**Actions to take**.
A - Answer these from the cube related-rates solution below, one answer per line, marked (i), (ii), (iii):
(i) What rate of change of the surface area is given?
(ii) What value of dx/dt does the solution find?
(iii) What value of dV/dt does the solution reach at the end?
B - List every unit of measurement that appears in the cube related-rates solution below.

**Page extract**.
┌──

SOLUTION 12: Draw a cube with edge length $x$, and assume that $x$ is a function of time $t$.

The surface area (Add the areas of 6 square surfaces.) of a cube is

$$S = x^2+x^2+x^2+x^2+x^2+x^2 \ \ \ \ \longrightarrow$$ $$S=6x^2$$

The volume of a cube is $$V = (length)(width)(height) \ \ \ \ \longrightarrow$$ $$V = x^3$$

GIVEN: $\ \ \ \displaystyle{ dS \over dt } = 600 \ in^2/hr.$

FIND: $\ \ \ \displaystyle{ dV \over dt }$ when $x =10 \ in.$

Now differentiate the surface area equation with respect to time $t$ getting

$$D \{ S \} = D \{ 6x^2 \} \ \ \ \longrightarrow$$ $$\displaystyle{ dS \over dt } = 6 \cdot 2x \displaystyle{ dx \over dt } \ \ \ \longrightarrow$$ $$\displaystyle{ dS \over dt } = 12 x \displaystyle{ dx \over dt } \ \ \ \longrightarrow$$

$\Big($ Now let $\displaystyle{ dS \over dt } = 600$ and $x=10. \Big)$

$$600 = 12(10) \displaystyle{ dx \over dt } \ \ \ \longrightarrow$$ $$\displaystyle{ dx \over dt } = 5 \ in/hr.$$

Now differentiate the volume equation with respect to time $t$ getting

$$D \{ V \} = D \{ x^3 \} \ \ \ \longrightarrow$$ $$\displaystyle{ dV \over dt } = 3 x^2 \displaystyle{ dx \over dt } \ \ \ \longrightarrow$$

$\Big($ Now let $\displaystyle{ dx \over dt } = 5$ and $x=10. \Big)$

$$\displaystyle{ dV \over dt } = 3(10)^2(5) = 1500 \ \ in^3/hr.$$

└──

**Data**.
┌──

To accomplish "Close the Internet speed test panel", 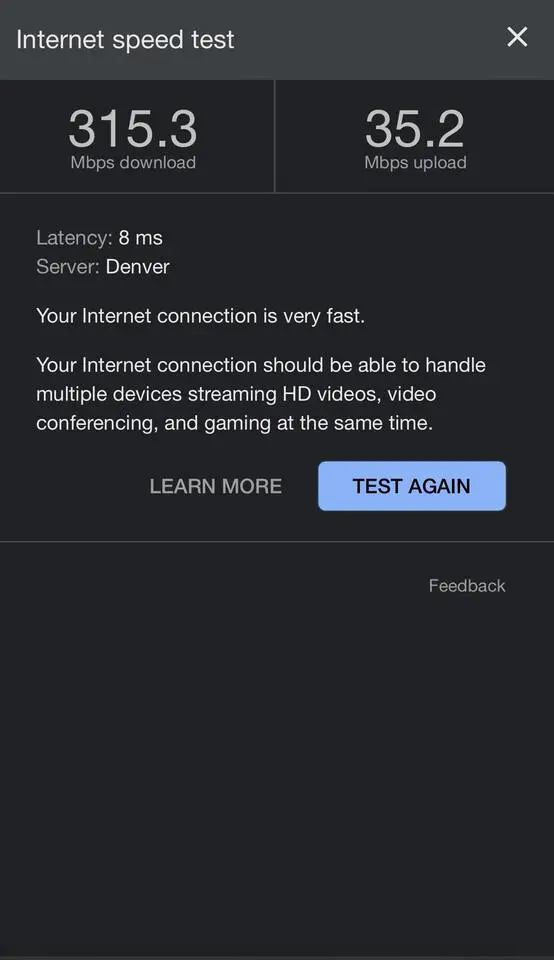I will click(x=517, y=37).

└──

**Exercise results**.
A -
(i) 600 in^2/hr
(ii) 5 in/hr
(iii) 1500 in^3/hr

B -
in^2/hr
in
in/hr
in^3/hr